The sexual nature of Granville’s new job is clear to modern viewers watching HYSTERIA. Though giving women a sexual massage was indeed one of the treatments for hysteria in Victorian England, the doctors at the time apparently considered it a clinical release of the nervous system rather than some kind of lewd practice. The filmmakers try to mine some comedy from the characters’ naïveté regarding this lewd plotline. The movie’s comic tone continues until Charlotte’s father tries to have her committed because he disagrees with her feminist politics.
In the end, the filmmakers side with Charlotte’s feminist activism. [SPOILER] Also, the hero decides he loves Charlotte, not Emily. At her trial, he cites her work with poor women and children, and calls her the most Christian woman he’s ever met. His reference to Christianity, however, is a social gospel of works, not a gospel built on faith in Jesus Christ and His vicarious atonement for our sins.
Overall, HYSTERIA has a very strong Romantic, feminist, politically correct worldview. There’s also strong sexual content and some foul language. Finally, it also distorts history by focusing on the smuttier aspects of the now-discredited theory of hysteria in women. The movie falsifies Dr. Granville’s personal biography to connect the invention of a sex toy with the radical feminist movement of today. Thus, HYSTERIA is another example among many others of the lies that leftists have to tell in order to promote their false, abhorrent ideology.

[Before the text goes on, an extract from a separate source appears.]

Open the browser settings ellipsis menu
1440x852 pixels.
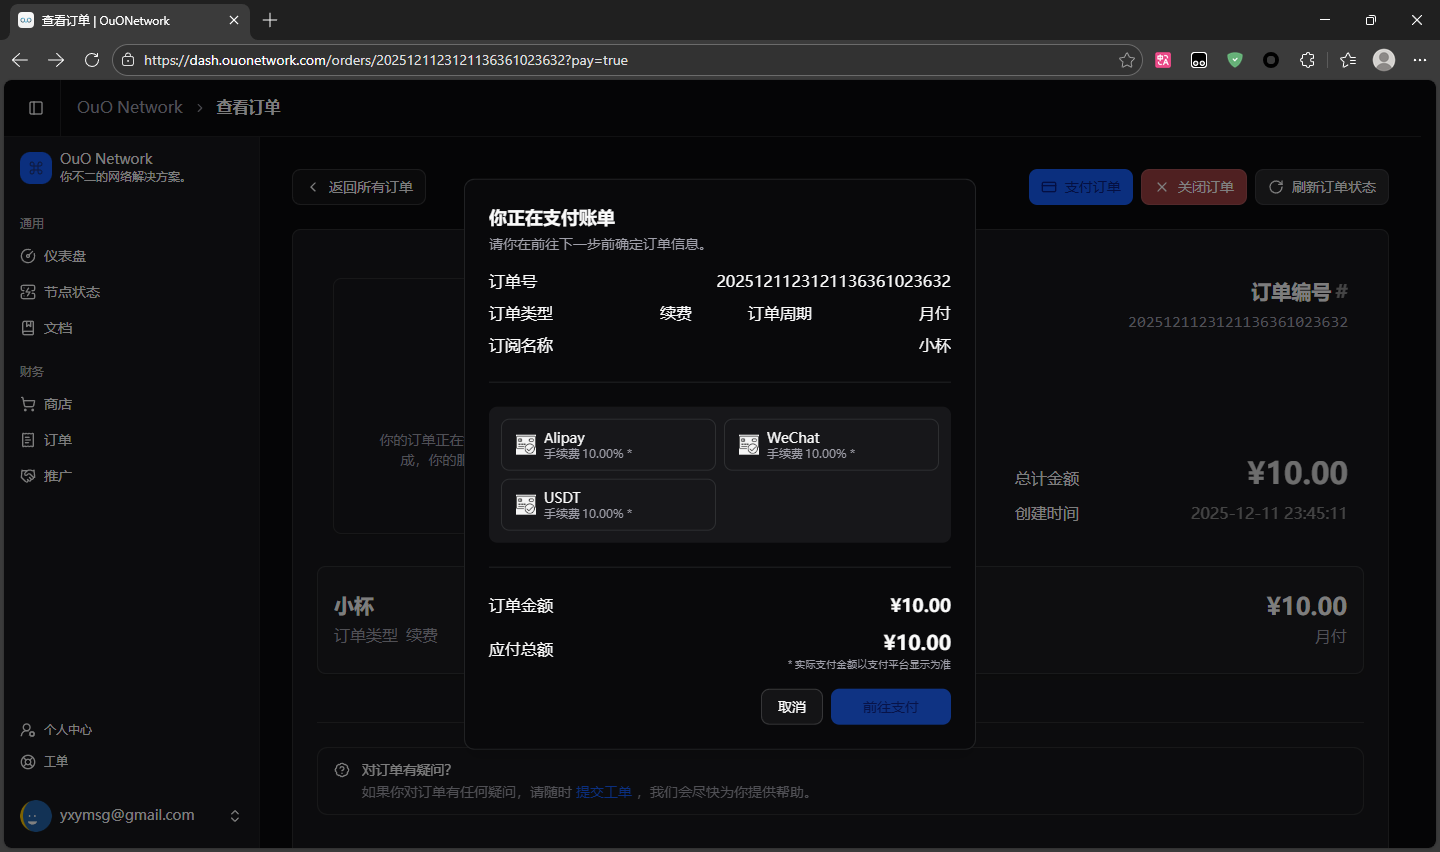[1420, 60]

(RoRoRo, FeFeFe, PCPCPC, RHRHRH, C, B, FR, LL, V, SS, A, M) Very strong Romantic, feminist, politically correct worldview promoting sexual liberation through very strong revisionist history with some promotion and overt mention of Christian, biblical values in regard to helping the poor and needy but placed in a social gospel context, a false theology; six obscenities and five light profanities, plus hospital doctor’s boss steps in horse manure and doesn’t care that he sees patients with the manure still on his shows; light violence includes woman threatened and woman hits policeman; strong sexual content includes sounds of sexual pleasure, doctors give erotic massages to women’s private parts while women are covered by a gynecologist curtain, former prostitute offers to service a man, and a couple references to woman’s past as a prostitute; no nudity; alcohol use; no smoking or drugs; and, father is mean to his feminist daughter and tries to have her committed to a mental institution, father goes behind daughter’s back to close down her home for poor women and children, and women seem to fake symptoms to get treated by handsome young doctor.

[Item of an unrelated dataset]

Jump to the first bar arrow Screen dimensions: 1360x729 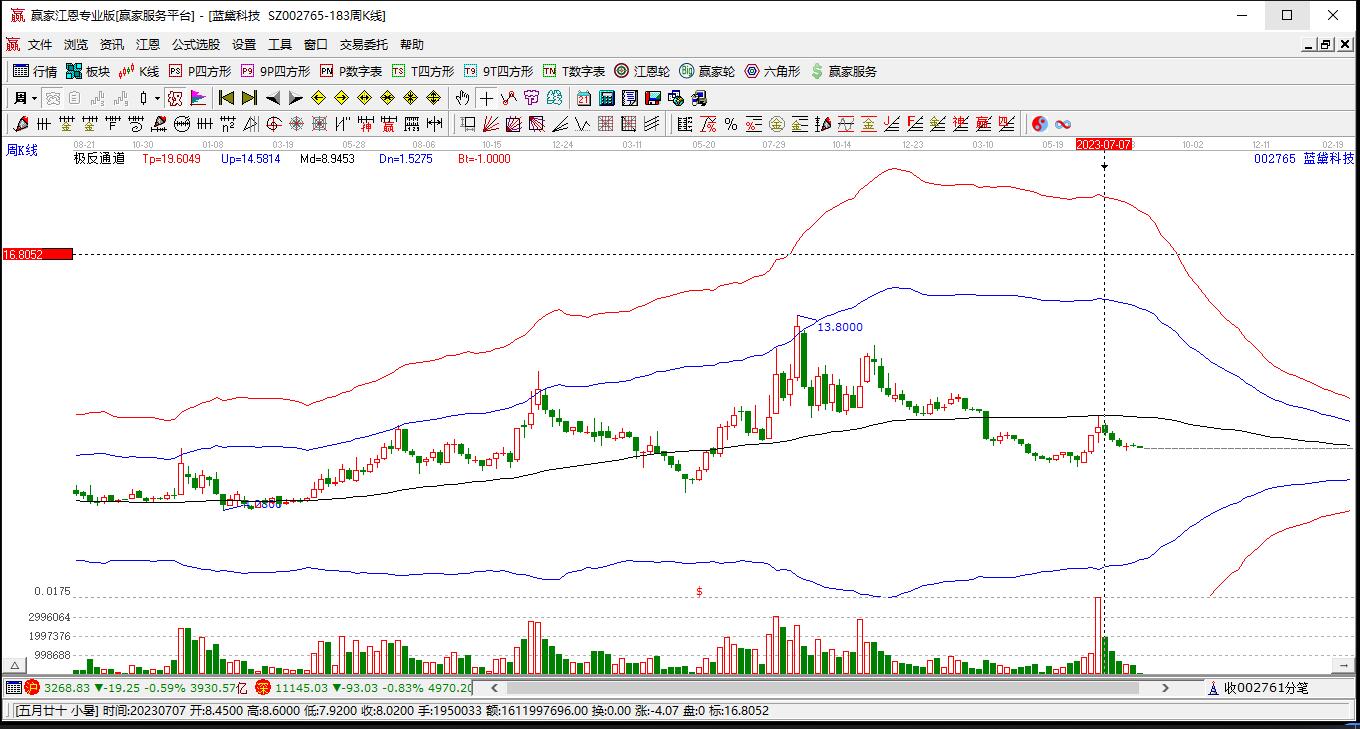[227, 98]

HYSTERIA is a smutty piece of feminist propaganda. Set in 1880s London, the story focuses on a young medical doctor, Mortimer Granville. Granville’s concern about hygiene keeps getting him fired. He ends up getting a job with an older widowed doctor named Dalrymple. Dr. Dalrymple treats “hysteria” in women by giving them a special private massage. With the handsome young doctor on board, the number of women clients more than doubles. Granville gets engaged to Dr. Dalrymple’s younger daughter, Emily, but he’s also attracted to the older daughter, Charlotte. Charlotte, however, is a suffragette with no sense of propriety. Charlotte’s father tries to get her committed for hysteria. Granville must decide whether to defend Charlotte and risk losing his job and Emily.
HYSTERIA places its lewd subject matter and feminist politics into the context of a romantic comedy set 130 years ago. In doing that, it has to falsify the biography of the real Dr. Granville, who invented the first hand-held electrical massage machine. In fact, at the time of the story here, Dr. Granville would have been 47-years-old. Thus, HYSTERIA is another smutty leftist movie that tells lies.